Twenty Pairs of Blankets



Of course! How could you not know? Melbourne – it was here that John Batman had entered into a mendacious treaty with the local Wurundjeri Elders: 243,000 hectares of land around Port Phillip Bay in exchange for blankets, knives, handkerchiefs and food rations. The bastard!

Suddenly, you feel a tap on your shoulder. You spin around. You find yourself staring at a tall, swarthy South Asian man. With curly black hair and a lantern jaw, he is almost handsome. But an ugly sneer mars his good looks.

“Who are you? Where is Saloni?” you ask hoarsely.

“It is good that you decided to help your friend. Otherwise, we would have had to get rid of her – by herself, she is quite useless to us,” he says with a malevolent grin, enjoying the look of panic spreading across your face. “Don’t worry, she will be fine as long as you follow our instructions.”

He gestures towards his hands, and you see he is holding a large black backpack. He hands it to you, turns around and rapidly disappears into the crowd.

The backpack feels light. As you unzip it, your eye catches a flash of something golden. You reach in and pull out a small domed casket of gilt copper with gorgeous gold leaf overlay. You know where you’ve seen it before: at NGV International in The Myer Family Gallery Asian art collection. This particular piece was made in 1870 using the delicate koftgari technique of hammering fine gold wire or gold leaf into intricate patterns on metal. Koftgari was brought to India from Iran and became a popular way of decorating firearms and armour in Punjab. The British colonisers, however, prohibited the local production of firearms in 1849. In desperation, the koftgari craftsmen began creating display items for international exhibitions and in the hope of attracting Western visitors to India.
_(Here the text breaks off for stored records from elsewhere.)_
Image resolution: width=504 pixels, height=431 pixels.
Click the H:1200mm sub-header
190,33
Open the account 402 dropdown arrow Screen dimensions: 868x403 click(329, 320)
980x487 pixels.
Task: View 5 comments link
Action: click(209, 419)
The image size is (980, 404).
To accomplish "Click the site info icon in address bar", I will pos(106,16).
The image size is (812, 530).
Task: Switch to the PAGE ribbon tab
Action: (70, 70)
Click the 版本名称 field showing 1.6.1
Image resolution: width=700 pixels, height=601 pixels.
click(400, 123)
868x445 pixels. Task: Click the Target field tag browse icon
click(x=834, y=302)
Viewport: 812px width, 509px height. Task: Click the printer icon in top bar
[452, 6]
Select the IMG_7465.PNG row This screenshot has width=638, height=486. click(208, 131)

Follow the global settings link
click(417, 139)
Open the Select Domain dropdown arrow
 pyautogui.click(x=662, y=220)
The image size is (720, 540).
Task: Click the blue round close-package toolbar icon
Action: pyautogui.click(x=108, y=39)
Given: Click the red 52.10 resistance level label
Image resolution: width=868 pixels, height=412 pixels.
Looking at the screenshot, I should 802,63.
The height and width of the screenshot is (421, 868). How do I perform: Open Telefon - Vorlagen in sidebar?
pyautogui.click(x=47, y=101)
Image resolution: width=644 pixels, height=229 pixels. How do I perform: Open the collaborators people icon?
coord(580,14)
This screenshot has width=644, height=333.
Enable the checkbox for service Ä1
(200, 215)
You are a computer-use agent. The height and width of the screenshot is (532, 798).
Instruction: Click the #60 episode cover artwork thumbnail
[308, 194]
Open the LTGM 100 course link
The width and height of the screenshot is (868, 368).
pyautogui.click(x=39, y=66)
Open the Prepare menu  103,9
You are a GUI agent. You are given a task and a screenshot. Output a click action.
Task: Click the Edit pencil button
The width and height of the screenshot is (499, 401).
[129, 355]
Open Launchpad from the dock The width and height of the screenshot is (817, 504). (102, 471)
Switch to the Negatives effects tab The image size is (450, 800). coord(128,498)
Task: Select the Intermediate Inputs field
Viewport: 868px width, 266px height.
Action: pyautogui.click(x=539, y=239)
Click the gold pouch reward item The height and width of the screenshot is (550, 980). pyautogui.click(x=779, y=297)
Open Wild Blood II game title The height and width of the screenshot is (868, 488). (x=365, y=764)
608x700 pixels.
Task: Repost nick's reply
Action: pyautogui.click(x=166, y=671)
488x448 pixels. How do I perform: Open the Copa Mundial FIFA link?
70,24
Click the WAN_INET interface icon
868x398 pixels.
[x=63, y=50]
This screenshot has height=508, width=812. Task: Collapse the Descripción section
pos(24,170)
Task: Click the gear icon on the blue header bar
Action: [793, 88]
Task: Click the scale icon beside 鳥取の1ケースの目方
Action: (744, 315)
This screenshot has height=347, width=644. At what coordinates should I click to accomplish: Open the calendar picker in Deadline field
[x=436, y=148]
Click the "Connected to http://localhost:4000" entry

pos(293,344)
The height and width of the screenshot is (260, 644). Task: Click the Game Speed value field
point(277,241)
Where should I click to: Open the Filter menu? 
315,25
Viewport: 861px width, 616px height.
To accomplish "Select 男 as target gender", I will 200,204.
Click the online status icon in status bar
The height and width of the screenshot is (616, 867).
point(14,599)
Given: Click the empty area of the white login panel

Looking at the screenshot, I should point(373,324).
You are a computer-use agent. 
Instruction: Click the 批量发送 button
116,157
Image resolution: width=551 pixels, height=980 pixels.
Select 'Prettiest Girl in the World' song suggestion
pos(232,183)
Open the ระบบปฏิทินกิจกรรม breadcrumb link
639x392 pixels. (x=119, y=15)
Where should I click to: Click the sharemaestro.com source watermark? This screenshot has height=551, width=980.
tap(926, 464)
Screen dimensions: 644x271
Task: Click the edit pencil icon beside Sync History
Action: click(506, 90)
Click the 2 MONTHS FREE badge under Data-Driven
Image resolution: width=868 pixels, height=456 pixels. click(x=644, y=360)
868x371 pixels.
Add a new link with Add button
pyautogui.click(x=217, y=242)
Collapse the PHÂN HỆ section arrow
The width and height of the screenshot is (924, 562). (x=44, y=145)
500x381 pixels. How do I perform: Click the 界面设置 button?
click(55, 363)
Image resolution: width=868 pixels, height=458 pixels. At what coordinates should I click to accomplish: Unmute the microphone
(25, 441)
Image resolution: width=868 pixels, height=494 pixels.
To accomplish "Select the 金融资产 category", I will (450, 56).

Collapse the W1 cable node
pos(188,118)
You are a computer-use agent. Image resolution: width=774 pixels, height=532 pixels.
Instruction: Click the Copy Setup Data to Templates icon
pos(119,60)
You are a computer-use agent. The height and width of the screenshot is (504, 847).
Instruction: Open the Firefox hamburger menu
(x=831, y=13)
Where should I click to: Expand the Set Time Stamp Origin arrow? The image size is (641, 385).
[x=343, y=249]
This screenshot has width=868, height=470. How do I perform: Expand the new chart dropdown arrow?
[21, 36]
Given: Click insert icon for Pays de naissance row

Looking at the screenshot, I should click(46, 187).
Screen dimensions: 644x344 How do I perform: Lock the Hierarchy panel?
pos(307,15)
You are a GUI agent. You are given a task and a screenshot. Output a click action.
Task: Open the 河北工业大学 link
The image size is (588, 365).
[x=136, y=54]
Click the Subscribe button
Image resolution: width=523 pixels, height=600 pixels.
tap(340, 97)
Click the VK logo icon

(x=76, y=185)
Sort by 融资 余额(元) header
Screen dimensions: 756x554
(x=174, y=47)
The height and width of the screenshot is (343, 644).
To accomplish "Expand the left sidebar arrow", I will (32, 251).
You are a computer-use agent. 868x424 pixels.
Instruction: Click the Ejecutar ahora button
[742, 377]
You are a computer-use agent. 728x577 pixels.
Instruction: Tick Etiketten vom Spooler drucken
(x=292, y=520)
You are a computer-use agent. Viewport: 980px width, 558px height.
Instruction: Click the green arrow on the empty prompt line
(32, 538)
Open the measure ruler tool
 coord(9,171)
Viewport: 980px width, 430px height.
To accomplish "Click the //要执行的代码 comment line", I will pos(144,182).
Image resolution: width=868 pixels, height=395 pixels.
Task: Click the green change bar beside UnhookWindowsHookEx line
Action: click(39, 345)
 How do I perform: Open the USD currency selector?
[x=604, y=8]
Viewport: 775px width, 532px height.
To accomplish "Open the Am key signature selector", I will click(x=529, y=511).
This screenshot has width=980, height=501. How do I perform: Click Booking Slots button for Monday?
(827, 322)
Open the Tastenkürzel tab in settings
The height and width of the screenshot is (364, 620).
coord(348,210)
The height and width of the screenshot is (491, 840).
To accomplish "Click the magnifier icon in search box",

This fine example appeared at the great Melbourne International Exhibition in 1880, and was subsequently acquired by the National Gallery of Victoria.

It was one of the five priceless Indian artefacts stolen from the gallery last week in a daring heist. Why has the golden casket been handed to you? What are you supposed to do with it?

The next riddle pops up in the Story City app.

Go to City Square.

Find us a man’s best friend

Stolen once, but back at the end.

What could it mean? You will need to go to City Square to find out. You carefully place the precious copper casket back into the bag.

You walk down Swanston Street towards St Paul’s Cathedral and continue for one block until you arrive at City Square.